In the case of BucketFeet, a startup that just raised $7.5 million in Series A, the company is using the multitude of artists looking to distribute their work to build a new shoe brand. Unlike most ecommerce companies, BucketFeet extends sales to brick-and-mortar retailers like Nordstrom, Bloomingdale’s, and Lord & Taylor, as well as their own studios and pop-up shops.
Artists from all over the world can apply to be a BucketFeet artist and the best works are printed up on BucketFeet’s shoes. All the manufacturing and distribution is handled by BucketFeet, and artists walk away with a minimum of $250 as a down-payment and $1/shoe sold. The minimum run for a shoe is about 1,000 pairs, and BucketFeet cofounder Raaja Nemani said that sell-through was consistently high for the brand, meaning any given artists will likely make at least $1,250 on a single piece of art.

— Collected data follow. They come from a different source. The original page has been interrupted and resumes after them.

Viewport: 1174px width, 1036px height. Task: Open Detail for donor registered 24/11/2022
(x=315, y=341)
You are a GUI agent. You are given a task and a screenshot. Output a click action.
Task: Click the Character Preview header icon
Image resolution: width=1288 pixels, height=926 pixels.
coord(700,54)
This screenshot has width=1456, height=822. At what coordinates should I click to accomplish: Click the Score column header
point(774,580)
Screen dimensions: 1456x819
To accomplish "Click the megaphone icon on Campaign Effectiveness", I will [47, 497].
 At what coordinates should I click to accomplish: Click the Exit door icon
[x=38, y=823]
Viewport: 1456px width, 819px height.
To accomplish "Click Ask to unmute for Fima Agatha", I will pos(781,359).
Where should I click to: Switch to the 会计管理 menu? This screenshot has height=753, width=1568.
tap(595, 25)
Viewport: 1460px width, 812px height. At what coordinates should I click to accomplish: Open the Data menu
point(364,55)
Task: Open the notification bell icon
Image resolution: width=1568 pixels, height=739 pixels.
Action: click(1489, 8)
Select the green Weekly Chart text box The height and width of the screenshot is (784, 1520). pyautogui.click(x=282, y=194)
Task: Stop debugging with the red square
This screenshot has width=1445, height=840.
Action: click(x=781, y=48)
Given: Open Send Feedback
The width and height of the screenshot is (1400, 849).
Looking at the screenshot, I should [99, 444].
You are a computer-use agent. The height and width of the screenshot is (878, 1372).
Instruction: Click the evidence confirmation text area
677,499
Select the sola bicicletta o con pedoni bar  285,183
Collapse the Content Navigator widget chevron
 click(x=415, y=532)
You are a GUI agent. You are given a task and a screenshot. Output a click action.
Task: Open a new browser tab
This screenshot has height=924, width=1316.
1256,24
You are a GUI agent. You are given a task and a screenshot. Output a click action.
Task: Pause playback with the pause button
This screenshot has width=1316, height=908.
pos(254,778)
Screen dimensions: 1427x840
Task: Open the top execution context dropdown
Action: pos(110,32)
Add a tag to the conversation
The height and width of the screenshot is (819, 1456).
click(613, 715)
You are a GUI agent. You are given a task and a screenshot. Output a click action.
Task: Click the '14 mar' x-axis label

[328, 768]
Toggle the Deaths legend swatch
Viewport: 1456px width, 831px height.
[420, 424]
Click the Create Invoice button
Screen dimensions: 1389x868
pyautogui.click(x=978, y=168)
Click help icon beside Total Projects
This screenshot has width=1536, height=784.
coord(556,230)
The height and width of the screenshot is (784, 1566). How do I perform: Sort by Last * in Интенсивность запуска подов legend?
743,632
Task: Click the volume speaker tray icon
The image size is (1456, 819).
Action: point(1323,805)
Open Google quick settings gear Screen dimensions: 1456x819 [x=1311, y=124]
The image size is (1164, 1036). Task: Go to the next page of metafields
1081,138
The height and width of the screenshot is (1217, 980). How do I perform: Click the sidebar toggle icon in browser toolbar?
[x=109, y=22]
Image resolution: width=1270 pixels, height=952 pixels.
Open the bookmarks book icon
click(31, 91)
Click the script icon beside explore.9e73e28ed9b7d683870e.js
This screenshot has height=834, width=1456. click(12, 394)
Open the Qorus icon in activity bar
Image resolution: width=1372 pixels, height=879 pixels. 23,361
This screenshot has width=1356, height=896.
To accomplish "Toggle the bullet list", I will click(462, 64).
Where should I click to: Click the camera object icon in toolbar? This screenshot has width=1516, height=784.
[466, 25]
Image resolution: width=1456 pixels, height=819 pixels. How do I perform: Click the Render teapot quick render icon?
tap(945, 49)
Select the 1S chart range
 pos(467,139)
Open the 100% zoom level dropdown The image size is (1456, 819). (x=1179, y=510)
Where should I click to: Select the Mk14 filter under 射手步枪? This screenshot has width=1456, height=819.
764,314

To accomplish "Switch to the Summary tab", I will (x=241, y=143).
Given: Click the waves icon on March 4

Nemani says that the most highly paid artists on the platform make up to $20,000 on a single print.
BucketFeet started when Nemani was traveling around the world after leaving the finance world in 2008. He got a pair of shoes from an artist/photographer friend, Aaron Firestein in Argentina, that were originally white Converse but had been customized by Firestein with spray paint. Nemani found throughout his travels that people always asked about his shoes, interested in learning the story behind them.
“It wasn’t really about the brand name, it was about the story,” said Nemani.
The two eventually got together and launched BucketFeet in Chicago in the spring of 2011. They’ve been growing the artist network since, and now have approximately 12,000 artists vying to get their prints on BucketFeet shoes.
What’s interesting is that part of BucketFeet’s selection process involves social media presence. Most artists on the network have about 2,000 social media followers, and collectively the BucketFeet artist network has more than 24 million followers on social media. The idea is that the artists are brand ambassadors, pushing sales to the demographics who are most likely to buy them, their fans.
BucketFeet has raised a total of $13.3 million, and this latest $7.5M series A round was led by Jumpstart Ventures, with participation from Yunsan, Gordon Segal, founder of Crate & Barrel, and others.